● **Text block**:
Upcoming Changes for Little Rock City, TN
Brad McLeod, Southeastern Climbers Coalition
Below are the current parameters for upcoming changes to visitation at LRC (The Stone Fort)-All changes will be in place beginning October 1 2006. These changes are being made by the landowner with the long-term goal of maintaining access for climbers.
1. Implement a $5 per climber parking fee using an online payment system in conjunction with the current system of registration. To clarify, ALL climbers visiting the boulderfield will be required to pay $5 for each visit to the property.
The number of daily visitors will also be increased to 40.
2. Yearly group/school user fee per institution will be applied. Current schools using LRC as a site for outdoor programs include McCallie, Baylor, and GPS. These institutions will NOT be required to register for visitation during the week (Monday thru Friday). Therefore, these groups will not affect the number of passes during weekdays. However, all participating school programs will be required to register individual climbers during the weekends.
The Triple Crown Bouldering Series will be charged for it's use of the boulderfield as well.
**In regard to all groups and individual climbers, everyone will be required to sign a liability waiver.
3. All climbers will "check-in" at the clubhouse before entering the boulderfield. A Montlake employee will verify each climber by the daily registration page on the SCC (www.seclimbers.org) website. In addition to monitoring visitation to the property, this will also offer a way to educate new climbers to the appropriate visitation procedure.

● **Directions**:
1) From the Little Rock City notice, extract the passage from "Upcoming Changes for" up to and including "access for climbers.", word for word.
2) Write a continuation of the Little Rock City notice that picks up after its final sentence.

● **Dataset records**:
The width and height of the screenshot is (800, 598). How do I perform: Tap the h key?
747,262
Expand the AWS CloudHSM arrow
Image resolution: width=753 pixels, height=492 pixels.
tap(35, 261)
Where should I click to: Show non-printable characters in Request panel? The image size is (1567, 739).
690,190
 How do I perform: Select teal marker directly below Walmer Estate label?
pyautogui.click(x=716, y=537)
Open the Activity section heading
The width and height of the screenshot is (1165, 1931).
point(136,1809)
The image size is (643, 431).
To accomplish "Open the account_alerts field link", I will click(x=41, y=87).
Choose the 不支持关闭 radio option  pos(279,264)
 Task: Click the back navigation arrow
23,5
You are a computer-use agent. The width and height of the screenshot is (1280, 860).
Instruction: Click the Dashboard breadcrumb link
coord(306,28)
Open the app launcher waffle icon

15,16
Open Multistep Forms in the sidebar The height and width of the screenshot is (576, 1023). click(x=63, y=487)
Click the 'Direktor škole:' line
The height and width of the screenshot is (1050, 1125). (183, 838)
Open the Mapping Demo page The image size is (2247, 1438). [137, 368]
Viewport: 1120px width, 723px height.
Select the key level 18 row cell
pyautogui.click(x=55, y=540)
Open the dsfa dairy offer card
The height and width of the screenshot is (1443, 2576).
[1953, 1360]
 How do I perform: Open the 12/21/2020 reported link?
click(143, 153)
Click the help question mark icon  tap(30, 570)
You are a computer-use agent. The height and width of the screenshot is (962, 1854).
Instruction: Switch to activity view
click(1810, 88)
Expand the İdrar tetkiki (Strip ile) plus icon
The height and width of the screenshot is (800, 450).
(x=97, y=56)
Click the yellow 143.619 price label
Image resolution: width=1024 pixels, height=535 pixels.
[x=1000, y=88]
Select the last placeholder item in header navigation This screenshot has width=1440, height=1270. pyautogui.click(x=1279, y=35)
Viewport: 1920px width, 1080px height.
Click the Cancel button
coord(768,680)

● **Results**:
1)
Upcoming Changes for Little Rock City, TN
Brad McLeod, Southeastern Climbers Coalition
Below are the current parameters for upcoming changes to visitation at LRC (The Stone Fort)-All changes will be in place beginning October 1 2006. These changes are being made by the landowner with the long-term goal of maintaining access for climbers.

2)
4. A Montlake employee dedicated to an 8 am to 5:30 pm day will be on duty in the fall.
In addition, the SCC will select 10 representatives from the climbing community. These ten representatives will be required to perform several duties at LRC during each of their visits, and will help maintain and monitor climber visitation to the boulderfield. If you are interested in information regarding one of these positions, please see the SCC message board seclimbers.org/modules.php?name=News&file=article&sid=340
5. The name of LRC will be changed to The Stone Fort per the owner's request
6. A yearly pass for climbers who frequently visit the property will be available for purchase beginning October 1 2006. The price for the pass will be $150. Yearly pass holders will still be required to register each day. A yearly pass does not guarantee visitation on high volume days. Once the system has received 40 registrants on a given day, the pass system will close for that particular day-it will still be first come, first served each day for everyone.
Climbers that purchase a year pass will still be required to register for each visit to the boulderfield-all other rules apply to year pass holders as well.
In the meantime, please support Montlake with these upcoming changes; they have certainly supported us.
U.S. Forest Service in Oregon Attempts to Criminalize Fixed Anchors
The Access Fund received news from Medford, OR that the US Attorneys Office contacted a local defense attorney indicating that a citation will be dismissed that charged a climber with illegal bolting (see story below).
This particular citation was dismissed because there appears to be no legal restrictions on the using anchor bolts on the Winema Forest. For the last several weeks the Access Fund and local Oregon climbing community had rallied behind this issue, urging both national and local USFS officials to drop this charge and follow management policies more consistent with national guidelines that allow the use and placement of fixed anchors on National Forest System land.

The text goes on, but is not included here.